A cervicalgia costuma gerar tensão no pescoço e nos ombros, muitas vezes associada a horas seguidas na mesma posição, como diante do computador. A dor lombar crônica pode se irradiar para os glúteos e as pernas, dificultando tarefas simples como sentar, caminhar ou dormir bem. Na maioria dos casos, esses quadros envolvem contraturas musculares profundas e inflamações locais persistentes, e é por isso que o alívio trazido por relaxantes musculares costuma durar tão pouco: eles mascaram o sintoma, mas não tratam a causa por trás da dor.
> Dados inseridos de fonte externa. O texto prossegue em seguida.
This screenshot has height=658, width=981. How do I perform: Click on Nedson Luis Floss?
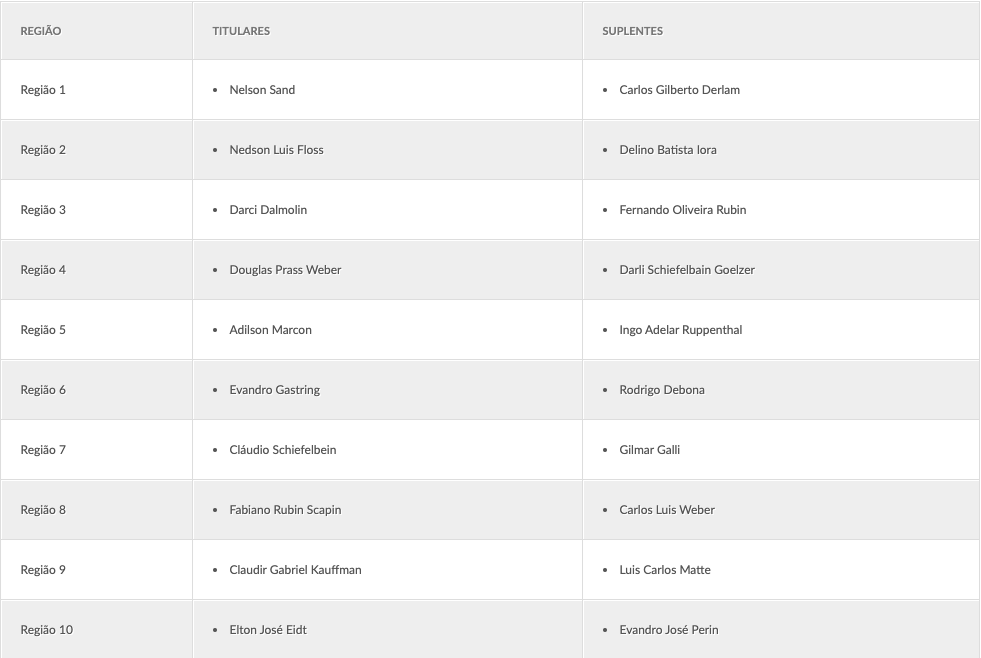(x=276, y=150)
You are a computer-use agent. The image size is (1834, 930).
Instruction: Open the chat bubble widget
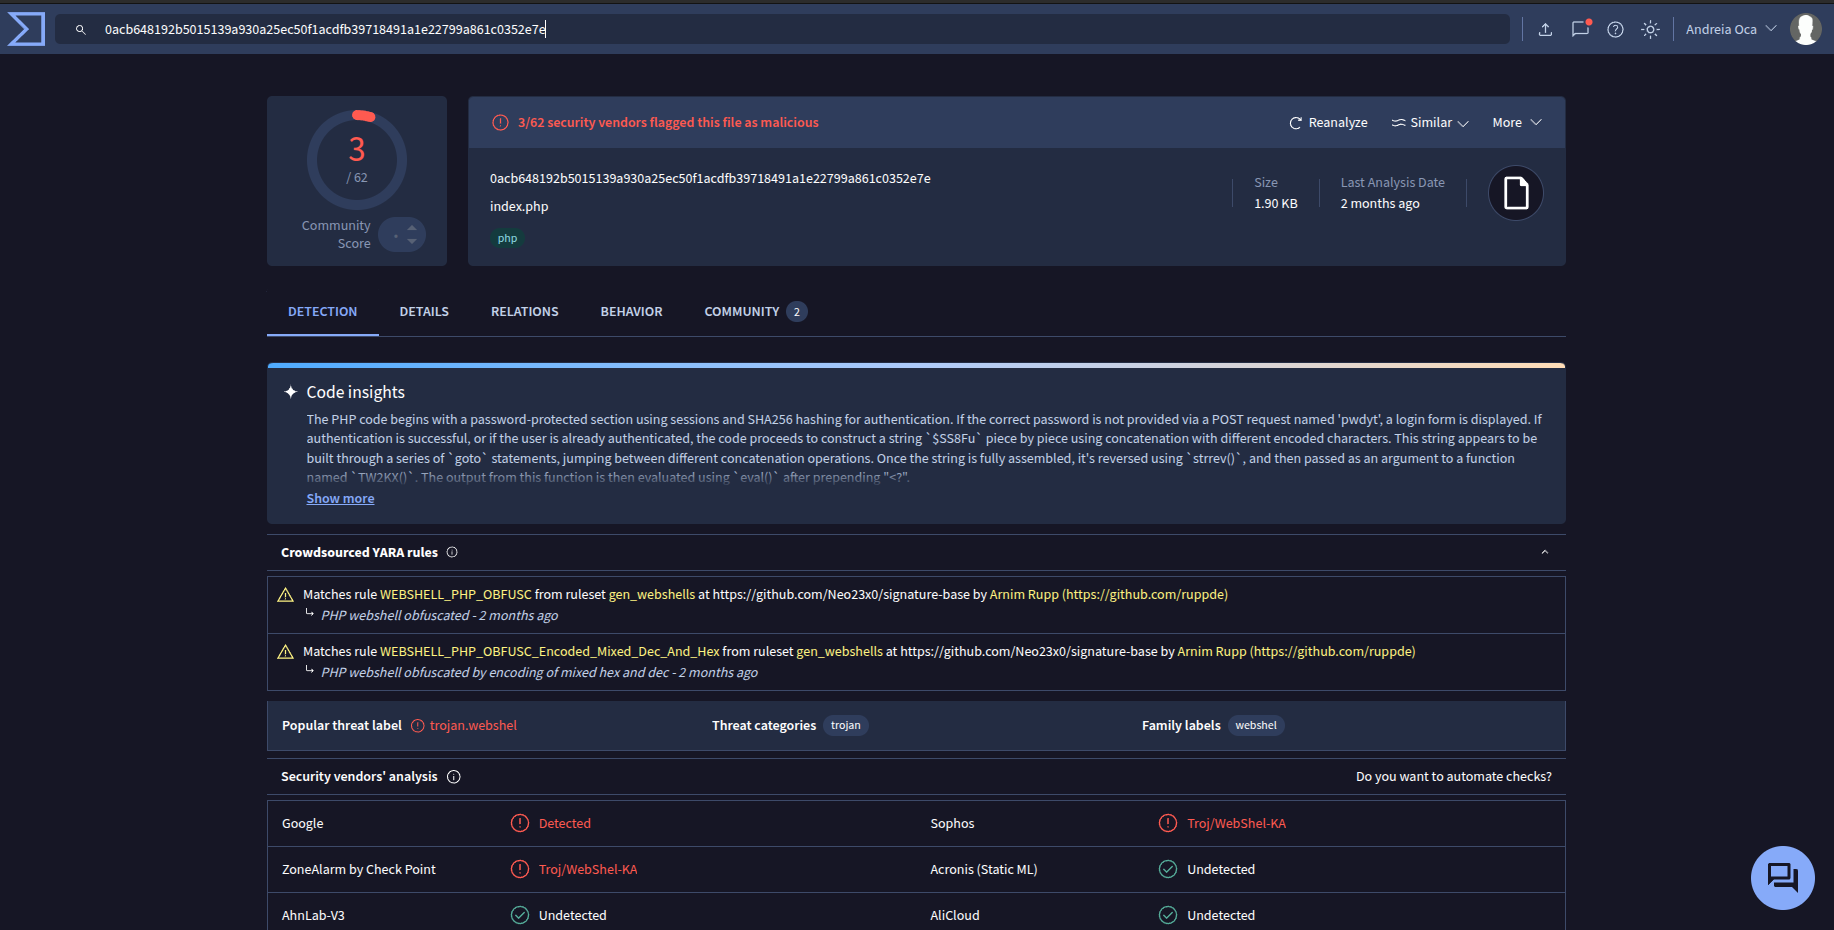(x=1782, y=877)
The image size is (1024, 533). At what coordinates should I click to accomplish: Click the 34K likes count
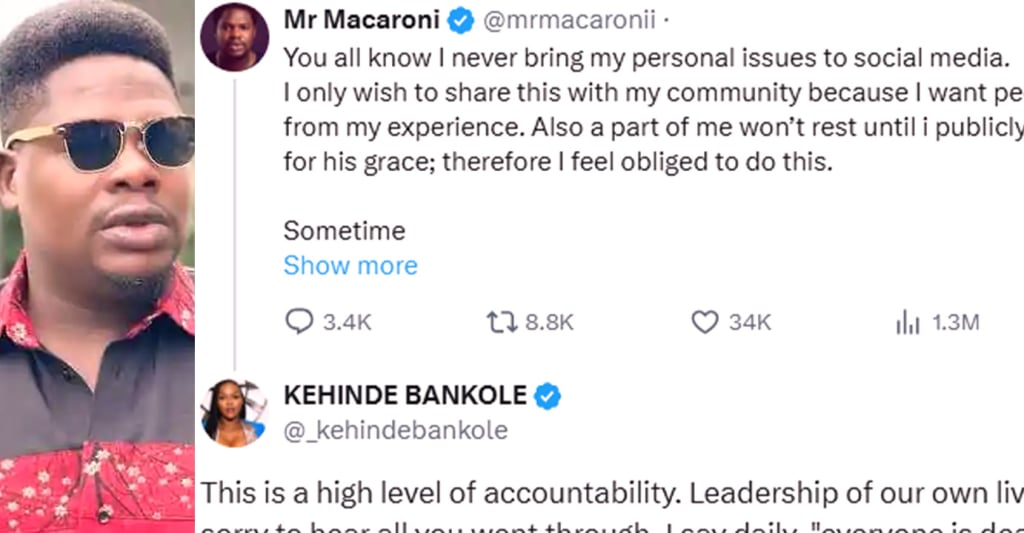tap(749, 322)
Com um diagnóstico preciso, é possível usar intervenções clínicas para desativar os pontos de tensão que mantêm a dor ativa. O agulhamento a seco usa agulhas finas, sem medicação, para desativar diretamente as bandas musculares tensas, os chamados pontos gatilho, aliviando a dor miofascial na lombar, na cervical e nos ombros. Em quadros mais resistentes, a infiltração de ponto gatilho aplica uma pequena quantidade de anestésico local diretamente no núcleo do nódulo muscular, o que costuma trazer alívio rápido e permite avançar mais cedo para a fisioterapia.

Tratar a coluna não é só cuidar do músculo dolorido isoladamente. Entender como a dor afeta o sono, o humor e o desempenho no trabalho faz parte do processo, porque a dor crônica raramente tem uma única origem física: postura, estresse e sedentarismo costumam se somar ao problema muscular original. Uma avaliação que investigue ossos, músculos, tendões e nervos de forma integrada é o que diferencia um alívio passageiro de uma recuperação real.

Se a dor no pescoço ou nas costas já faz parte da sua rotina há meses, buscar um diagnóstico correto é o primeiro passo para voltar a se mover sem dor.